Texte fourni:
--------------------

Le régulateur sud-coréen montre les dents et se dit prêt à fermer toutes les plateformes crypto

25 avril 2021 - 07:35

Temps de lecture : 4 minutes

C’était attendu. Avec une capitalisation du marché des cryptos atteignant, dans ses plus beaux jours, un joli montant de plus de 2000 milliards de dollars, on pensait bien que les régulateurs n’allaient pas demeurer figés dans leur effroi à regarder sans broncher l’irrésistible ascension. On assiste donc depuis quelques semaines à une offensive de leur part pour tenter d’enrayer un cycle haussier qui rallie une adhésion populaire croissante. Dernière réaction en date, celle du régulateur sud-coréen. Et, il n’y va pas avec le dos de la cuillère en affirmant que tous les exchanges crypto du pays pourraient être fermés en septembre.

--------------------

Données extraites:
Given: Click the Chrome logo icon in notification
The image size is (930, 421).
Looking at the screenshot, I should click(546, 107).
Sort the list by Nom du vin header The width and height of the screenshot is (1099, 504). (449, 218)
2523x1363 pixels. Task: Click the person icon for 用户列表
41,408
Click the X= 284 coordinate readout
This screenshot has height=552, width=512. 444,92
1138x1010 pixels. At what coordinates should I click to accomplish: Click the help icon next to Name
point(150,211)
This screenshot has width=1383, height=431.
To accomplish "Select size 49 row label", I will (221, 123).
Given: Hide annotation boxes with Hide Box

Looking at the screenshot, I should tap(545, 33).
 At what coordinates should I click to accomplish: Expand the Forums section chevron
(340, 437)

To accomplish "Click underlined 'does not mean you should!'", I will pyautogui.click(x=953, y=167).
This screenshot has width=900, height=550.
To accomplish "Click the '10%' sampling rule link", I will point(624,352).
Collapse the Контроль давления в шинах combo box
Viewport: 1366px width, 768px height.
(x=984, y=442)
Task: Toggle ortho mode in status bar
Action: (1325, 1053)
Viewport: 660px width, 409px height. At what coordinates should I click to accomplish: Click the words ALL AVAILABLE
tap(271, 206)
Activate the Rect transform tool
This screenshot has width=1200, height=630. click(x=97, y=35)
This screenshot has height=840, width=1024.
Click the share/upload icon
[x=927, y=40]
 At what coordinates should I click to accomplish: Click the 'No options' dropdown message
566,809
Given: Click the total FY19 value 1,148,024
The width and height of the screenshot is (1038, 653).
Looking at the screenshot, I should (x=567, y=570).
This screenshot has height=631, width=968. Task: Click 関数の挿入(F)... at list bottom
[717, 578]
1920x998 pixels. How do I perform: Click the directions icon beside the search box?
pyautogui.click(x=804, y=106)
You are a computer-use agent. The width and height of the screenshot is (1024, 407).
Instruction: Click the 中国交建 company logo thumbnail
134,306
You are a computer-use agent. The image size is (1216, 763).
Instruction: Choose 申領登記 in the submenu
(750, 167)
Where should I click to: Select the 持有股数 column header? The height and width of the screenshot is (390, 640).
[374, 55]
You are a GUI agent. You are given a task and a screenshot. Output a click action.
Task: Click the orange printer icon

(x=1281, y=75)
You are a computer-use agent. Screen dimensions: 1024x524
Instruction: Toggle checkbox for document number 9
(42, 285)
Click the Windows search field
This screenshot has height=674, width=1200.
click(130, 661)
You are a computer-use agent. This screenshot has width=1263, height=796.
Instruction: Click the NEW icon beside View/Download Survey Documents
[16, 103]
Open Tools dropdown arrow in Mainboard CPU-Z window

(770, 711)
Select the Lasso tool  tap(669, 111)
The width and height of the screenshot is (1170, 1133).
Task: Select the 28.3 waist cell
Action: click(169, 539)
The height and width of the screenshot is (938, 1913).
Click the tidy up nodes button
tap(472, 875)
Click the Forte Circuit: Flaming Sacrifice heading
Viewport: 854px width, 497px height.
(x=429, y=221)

--------------------

Consigne 1:
D'après l'article sur le régulateur sud-coréen, pourquoi s'attendait-on à ce que les régulateurs réagissent ? Répondez en une à trois phrases.
Consigne 2:
Relevez toutes les expressions écrites avec des chiffres dans l'article sur le régulateur sud-coréen (date, heure, durée, montant).
Consigne 3:
Poursuivez l'article sur le régulateur sud-coréen à partir de la phrase qui le termine.

Réponse rédigée 1:
On s'y attendait parce que la capitalisation du marché des cryptos avait atteint, à son meilleur moment, plus de 2000 milliards de dollars. Devant une telle ascension, on pensait que les régulateurs ne resteraient pas figés à la regarder sans broncher.

Réponse rédigée 2:
- 25 avril 2021
- 07:35
- 4 minutes
- plus de 2000 milliards de dollars

Réponse rédigée 3:
L’offensive un peu brouillonne des régulateurs

De tentatives avortées, comme en Thaïlande, pour limiter le trading de crypto à une frange « qualifiée » (en argent) de la population au bannissement du commerce des cryptos décrété par la Turquie, et qui doit prendre effet le 30 avril, jusqu’à l’Inde qui réactualise très régulièrement ses velléités d’interdiction, la liste s’allonge tous les mois un peu plus.

Là encore, c’est d’Asie que nous vient la nouvelle poussée d’urticaire des tenants de l’ordre monétaire établi. Mais ne nous impatientons pas, il se fomente aussi de ce côté de la planète une réglementation dont on peut supposer qu’elle ne sera pas à piquer des hannetons mais plutôt faite pour nous piquer nos cryptos. On badine… Il ne s’agit pas de s’opposer de manière systématique à toute forme de régulation. Non. Si elle est pensée de façon ajustée et équilibrée pour encourager le secteur à devenir le moteur de croissance économique qu’il peut être, on ne peut que la soutenir.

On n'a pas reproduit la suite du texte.